Medical Device Daily Washington Editor

Device makers doing business in the U.S. sometimes find it difficult to fathom how FDA classifies devices, but those doing business in Europe might get the same feeling.

To address any confusion, EU authorities recently published a brief document giving examples of how "grey-area" devices are classified.

The document, the Manual on Borderline and Classification in the Community Regulatory Framework for Medical Devices, says that it serves "only as a tool for the case-by-case application of community legislation in the member states," but adds that varying definitions of devices and in vitro diagnostics "can put public health at risk and distort markets."

In one example, a blood-typing device was promoted for the purpose of determining "whether a specific food diet should be allowed," but is explicitly not for determining a diet appropriate "for medical purposes." Because the disclaimer states that the results "cannot be used for transfusion purposes or for blood group determination for medical purposes," the kit escapes regulation as a device of any kind.

An example of a device that might not seem like a device is a specimen sample collection receptacle for diagnostic work-up. According to the document, such a receptacle – even when ordered by the patient – that is sent in to a diagnostic lab "in some type of storage container" would qualify as an in vitro diagnostic even when no healthcare professional is involved. The receptacle is subject to regulations because they are "intended ... for the preservation and shipment of specimens ... for the purpose of in vitro diagnostic examination."

SOURCE DATA:
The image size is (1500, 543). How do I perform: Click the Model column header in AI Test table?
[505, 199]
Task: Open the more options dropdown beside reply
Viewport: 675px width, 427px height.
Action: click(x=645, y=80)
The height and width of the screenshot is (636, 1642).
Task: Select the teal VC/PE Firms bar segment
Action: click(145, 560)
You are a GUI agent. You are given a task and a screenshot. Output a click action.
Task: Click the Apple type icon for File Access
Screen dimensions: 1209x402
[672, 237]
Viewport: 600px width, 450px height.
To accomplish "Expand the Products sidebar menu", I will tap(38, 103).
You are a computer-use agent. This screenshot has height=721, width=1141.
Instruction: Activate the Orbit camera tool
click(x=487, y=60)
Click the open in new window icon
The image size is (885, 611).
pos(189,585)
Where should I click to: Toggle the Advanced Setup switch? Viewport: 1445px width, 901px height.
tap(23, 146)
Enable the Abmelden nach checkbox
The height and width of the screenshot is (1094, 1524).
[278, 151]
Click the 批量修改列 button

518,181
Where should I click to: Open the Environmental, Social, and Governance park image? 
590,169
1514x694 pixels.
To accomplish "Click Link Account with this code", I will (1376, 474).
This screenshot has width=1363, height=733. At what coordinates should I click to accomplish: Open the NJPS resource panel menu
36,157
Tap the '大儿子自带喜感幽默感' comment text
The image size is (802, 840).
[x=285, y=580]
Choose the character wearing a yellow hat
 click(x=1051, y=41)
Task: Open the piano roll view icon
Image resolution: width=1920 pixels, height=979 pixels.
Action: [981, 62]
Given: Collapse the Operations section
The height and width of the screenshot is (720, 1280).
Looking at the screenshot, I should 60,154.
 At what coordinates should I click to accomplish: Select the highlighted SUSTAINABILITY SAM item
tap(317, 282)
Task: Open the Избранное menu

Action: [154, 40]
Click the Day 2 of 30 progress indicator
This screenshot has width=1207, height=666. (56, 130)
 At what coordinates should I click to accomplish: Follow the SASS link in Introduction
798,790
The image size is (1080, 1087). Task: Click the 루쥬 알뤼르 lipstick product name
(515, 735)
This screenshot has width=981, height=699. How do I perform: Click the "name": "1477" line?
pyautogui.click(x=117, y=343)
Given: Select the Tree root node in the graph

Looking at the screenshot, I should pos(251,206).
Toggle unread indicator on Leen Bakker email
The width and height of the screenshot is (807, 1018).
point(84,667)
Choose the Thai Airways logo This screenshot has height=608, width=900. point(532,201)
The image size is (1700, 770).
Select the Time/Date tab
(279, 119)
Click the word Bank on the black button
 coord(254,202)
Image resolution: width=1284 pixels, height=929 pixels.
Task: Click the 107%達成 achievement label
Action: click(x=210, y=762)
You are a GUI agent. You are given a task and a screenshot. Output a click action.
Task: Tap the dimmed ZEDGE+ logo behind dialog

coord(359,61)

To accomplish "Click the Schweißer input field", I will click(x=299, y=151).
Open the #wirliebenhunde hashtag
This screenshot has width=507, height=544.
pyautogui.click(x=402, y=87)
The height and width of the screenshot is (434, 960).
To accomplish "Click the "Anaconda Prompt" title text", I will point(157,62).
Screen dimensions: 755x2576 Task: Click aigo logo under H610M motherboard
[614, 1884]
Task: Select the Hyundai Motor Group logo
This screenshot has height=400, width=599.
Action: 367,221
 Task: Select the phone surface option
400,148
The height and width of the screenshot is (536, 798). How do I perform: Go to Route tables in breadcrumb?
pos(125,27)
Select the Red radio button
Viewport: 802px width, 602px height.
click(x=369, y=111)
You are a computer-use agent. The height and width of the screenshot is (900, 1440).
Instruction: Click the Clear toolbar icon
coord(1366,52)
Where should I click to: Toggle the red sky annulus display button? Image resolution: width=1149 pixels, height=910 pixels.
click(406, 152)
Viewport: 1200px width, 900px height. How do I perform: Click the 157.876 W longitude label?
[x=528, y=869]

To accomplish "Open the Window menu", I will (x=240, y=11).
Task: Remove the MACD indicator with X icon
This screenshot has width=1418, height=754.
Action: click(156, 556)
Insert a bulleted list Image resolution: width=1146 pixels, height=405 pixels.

TASK PROMPT:
Please continue the article on how EU authorities classify borderline medical devices, starting after its last sentence. Nothing in the records is needed for this.

RESULT BELOW:
The document tackled examination gloves, which typically show up as Class I devices in the EU system, but the case changes for a glove coated with polyhexamethylene, a broad-spectrum bactericide.

Devices that incorporate substances that have no "ancillary effect on the patient" would qualify as Class I devices, but the document asserts that because these gloves incorporate "substances as an integral part which, if used separately, may be considered to be a medicinal product," they qualify as Class III devices. The document addresses several other devices, including a light box designed to treat seasonal affect disorder.

Warning letters spend time in queue

Like all entities of any size, some jobs at FDA get caught up in delays, and the publication of warning letters is no exception as two letters from last year finally made it to the agency's web site.

The Sept. 28 warning to Cameron-Miller (Chicago), maker of surgical instruments, noted that the inspection took place a year ago, and cited the firm for failure of management "to establish its policy and objectives for and commitment to quality." FDA said that the firm's June 13 response would be written and implemented, and the agency said it would "evaluate the adequacy of this response during the next inspection."

The agency had the same response to a citation for lack of quality audits and for lack of procedures for device rework.

The warning letter cited Cameron-Miller for inadequate documentation of repair records for electrosurgical instruments, more than one of which were distributed despite the fact that they failed to meet specifications. FDA said the company's response "is inadequate because it does not describe the steps your firm will take to ensure compliance."

At press time, Cameron-Miller had not responded to calls for comment.

The Oct. 2 warning letter addressed to iScreen (Memphis, Tennessee), was in the FDA pipeline for a couple of months as well. The letter stated that iScreen's development of specifications for Class II ophthalmic cameras lacked documentation on several fronts.

FDA said that the company had no documented procedures for corrective and preventive action (CAPA), and "does not document ... activities such as trend analysis of sources of quality data" to address non-conforming product. Due to lack of documentation, the agency was unable to assess the firm's response.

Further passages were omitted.